Over this past year I have become connected with many from other races and cultures.

This is not something that make me uncomfortable, in fact it is such a joy and pleasure for me to learn from them and experience the differences and beauty of our diversity. I am learning about different foods, cultural traditions, underlying cultural struggles, and communication and relational components. I am also learning that I am somewhat unique in my acceptance and openness to people of other cultures, backgrounds, and beliefs.

My friend Cherie L. leads workshops for women where she talks about obstacles that exist toward building authentic relationships. We might think about age, gender, race, and religion, but she also brings up issues like tattoos and unpedicured toes. She openly shares about the glares and rejection she has received, and she addresses the shame we carry when we feel we are not accepted for who we are or how we look. Many people live daily trying to cover up scars, marks, or physical elements that others find unacceptable. People on both sides become uncomfortable, wishing the reality of the situation would change. I have experienced that myself and have often chosen clothing that covers things, or have not participated in something because what others would classify as “shortcomings” might become known.

I am actively seeking to live more authentically, to engage with those who are different than I am, and to reduce the places and times I find myself uncomfortable.

Today I might be uncomfortable if certain people sat down next to me on a train or at lunch, but I hope as I continue to be intentional that I will engage them in conversations more and through that I am sure I will learn they are a lot like I am, and we just might have something in common to share.

What obstacles to authentic relationships have you experienced?

Where do you find yourself uncomfortable?  What have you done to stretch yourself and grow?

2 Comments leave one →
  1. July 7, 2010 7:03 am

    Just love this post, Sherie. As you described your ministry, I found myself reflecting on just how often I avoid uncomfortable places. God is stretching me all the time and breaking down walls. Why does there seem to be so many? It just goes to prove the ‘onion’ analogy, doesn’t it.

    “I am also learning that I am somewhat unique in my acceptance and openness to people of other cultures, backgrounds, and beliefs.” – Yes, most people, including myself, are so indifferent or afraid of the awkwardness or even helplessness in walking into a completely different culture. You are an exception and I believe it is truly a gift from the Lord that you freely do what you do with such reckless abandon.

    “Intentional” is such a great word when we apply it to loving others. Jesus loves us intentionally. When you spoke about loving others intentionally, the first thought I had was how He intentionally will seat us next to a complete stranger; someone who we are supposed to meet and develop some form of relationship with. His plan is to use us in that person’s life, or even use them in our life. Usually, it is mutual. Intentional. God is intentional.

    You’ve blessed me greatly as I came across your post first thing this morning.

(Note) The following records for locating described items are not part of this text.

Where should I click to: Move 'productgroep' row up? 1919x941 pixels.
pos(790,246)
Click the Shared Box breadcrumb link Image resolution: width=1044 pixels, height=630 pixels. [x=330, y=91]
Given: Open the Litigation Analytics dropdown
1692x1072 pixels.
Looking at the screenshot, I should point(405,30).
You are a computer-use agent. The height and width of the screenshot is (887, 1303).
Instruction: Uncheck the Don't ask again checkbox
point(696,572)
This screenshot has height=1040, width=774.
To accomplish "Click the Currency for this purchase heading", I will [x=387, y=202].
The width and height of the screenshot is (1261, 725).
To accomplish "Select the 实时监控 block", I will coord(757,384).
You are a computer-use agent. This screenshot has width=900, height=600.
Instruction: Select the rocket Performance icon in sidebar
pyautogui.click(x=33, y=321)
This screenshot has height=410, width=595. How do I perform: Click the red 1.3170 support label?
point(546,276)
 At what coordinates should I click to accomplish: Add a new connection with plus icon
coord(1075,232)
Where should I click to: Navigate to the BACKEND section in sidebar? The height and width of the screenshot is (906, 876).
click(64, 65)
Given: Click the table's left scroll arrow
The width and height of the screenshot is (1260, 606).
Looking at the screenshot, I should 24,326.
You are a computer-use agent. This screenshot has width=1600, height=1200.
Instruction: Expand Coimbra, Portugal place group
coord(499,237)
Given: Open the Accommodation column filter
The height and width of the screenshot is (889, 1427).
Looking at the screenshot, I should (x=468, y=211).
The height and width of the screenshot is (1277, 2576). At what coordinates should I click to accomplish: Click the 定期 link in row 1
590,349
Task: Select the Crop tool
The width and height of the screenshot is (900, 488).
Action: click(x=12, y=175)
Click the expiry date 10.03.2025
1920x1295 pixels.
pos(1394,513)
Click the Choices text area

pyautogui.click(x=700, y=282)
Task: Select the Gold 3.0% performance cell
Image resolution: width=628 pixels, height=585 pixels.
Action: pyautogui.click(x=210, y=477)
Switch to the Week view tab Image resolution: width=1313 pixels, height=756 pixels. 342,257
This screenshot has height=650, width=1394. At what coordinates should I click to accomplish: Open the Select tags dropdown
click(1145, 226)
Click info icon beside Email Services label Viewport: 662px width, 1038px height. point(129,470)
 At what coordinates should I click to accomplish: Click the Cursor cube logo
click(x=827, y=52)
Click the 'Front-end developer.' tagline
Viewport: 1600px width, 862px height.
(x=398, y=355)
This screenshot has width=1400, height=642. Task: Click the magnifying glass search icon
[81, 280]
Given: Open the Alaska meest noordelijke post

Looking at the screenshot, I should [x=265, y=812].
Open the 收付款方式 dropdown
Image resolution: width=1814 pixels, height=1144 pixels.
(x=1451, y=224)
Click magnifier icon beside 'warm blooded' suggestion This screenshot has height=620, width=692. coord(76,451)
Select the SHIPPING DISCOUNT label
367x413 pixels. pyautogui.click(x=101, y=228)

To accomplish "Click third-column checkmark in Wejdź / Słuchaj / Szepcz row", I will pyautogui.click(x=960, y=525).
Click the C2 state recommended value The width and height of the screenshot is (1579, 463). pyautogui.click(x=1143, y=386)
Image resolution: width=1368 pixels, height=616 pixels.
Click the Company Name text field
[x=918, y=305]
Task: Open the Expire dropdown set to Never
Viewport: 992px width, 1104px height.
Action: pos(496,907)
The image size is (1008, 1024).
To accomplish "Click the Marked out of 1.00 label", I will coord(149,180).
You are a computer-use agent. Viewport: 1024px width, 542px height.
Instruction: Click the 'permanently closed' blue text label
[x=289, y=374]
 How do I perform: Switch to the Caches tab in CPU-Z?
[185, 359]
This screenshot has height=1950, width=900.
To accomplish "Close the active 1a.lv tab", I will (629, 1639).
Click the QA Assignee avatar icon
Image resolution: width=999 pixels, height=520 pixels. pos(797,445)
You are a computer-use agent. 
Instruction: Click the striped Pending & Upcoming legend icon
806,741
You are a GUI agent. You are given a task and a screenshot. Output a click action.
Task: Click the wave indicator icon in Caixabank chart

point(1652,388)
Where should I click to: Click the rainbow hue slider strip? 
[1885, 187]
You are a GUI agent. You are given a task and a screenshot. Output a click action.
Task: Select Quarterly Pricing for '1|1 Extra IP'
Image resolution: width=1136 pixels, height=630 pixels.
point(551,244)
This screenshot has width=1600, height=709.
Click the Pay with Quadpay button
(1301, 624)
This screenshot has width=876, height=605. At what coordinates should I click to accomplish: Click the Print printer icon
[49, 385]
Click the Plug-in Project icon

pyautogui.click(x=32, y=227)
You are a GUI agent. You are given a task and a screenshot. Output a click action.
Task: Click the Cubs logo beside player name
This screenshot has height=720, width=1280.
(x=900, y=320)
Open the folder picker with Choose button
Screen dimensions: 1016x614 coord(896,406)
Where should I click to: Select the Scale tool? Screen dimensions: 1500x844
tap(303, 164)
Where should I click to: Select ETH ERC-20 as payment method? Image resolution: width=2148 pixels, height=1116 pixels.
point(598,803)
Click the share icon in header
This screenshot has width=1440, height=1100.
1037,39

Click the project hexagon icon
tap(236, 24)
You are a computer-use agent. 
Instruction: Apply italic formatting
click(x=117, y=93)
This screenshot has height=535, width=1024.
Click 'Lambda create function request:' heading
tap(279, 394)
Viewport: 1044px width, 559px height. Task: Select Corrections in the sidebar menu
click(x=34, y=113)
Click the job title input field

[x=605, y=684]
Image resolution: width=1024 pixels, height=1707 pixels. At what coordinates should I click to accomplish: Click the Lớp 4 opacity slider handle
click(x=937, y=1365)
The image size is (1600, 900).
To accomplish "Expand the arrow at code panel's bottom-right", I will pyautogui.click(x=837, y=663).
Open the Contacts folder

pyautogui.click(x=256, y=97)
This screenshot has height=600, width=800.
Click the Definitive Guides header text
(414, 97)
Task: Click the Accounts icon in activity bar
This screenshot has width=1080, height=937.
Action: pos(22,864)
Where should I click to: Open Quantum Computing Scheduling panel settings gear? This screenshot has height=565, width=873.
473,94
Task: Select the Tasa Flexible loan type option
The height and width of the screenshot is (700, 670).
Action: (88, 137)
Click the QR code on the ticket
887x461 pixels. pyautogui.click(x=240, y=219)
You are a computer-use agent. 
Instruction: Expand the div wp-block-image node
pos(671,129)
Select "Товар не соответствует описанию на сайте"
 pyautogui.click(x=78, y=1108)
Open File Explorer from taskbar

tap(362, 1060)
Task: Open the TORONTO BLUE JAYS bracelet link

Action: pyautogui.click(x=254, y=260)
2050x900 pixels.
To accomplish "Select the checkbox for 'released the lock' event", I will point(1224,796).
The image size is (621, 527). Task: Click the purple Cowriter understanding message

All good things are a gift from the Lord. ~ Peace, my dear friend!

    • July 7, 2010 10:26 am

      Thanks for being part of my inspiration to open my eyes and heart to others.

      I like what you said about feeling not just awkwardness, but helplessness. I am learning that is a big issue behind why people may choose not to enter into relationships, especially messy situations. Helplessness is such an awful feeling and it can be heartwrenching to want to care but not know what to do. I love it when I see people being willing to let their hearts be broken to care like this, or even to admit they don’t have a clue how to care.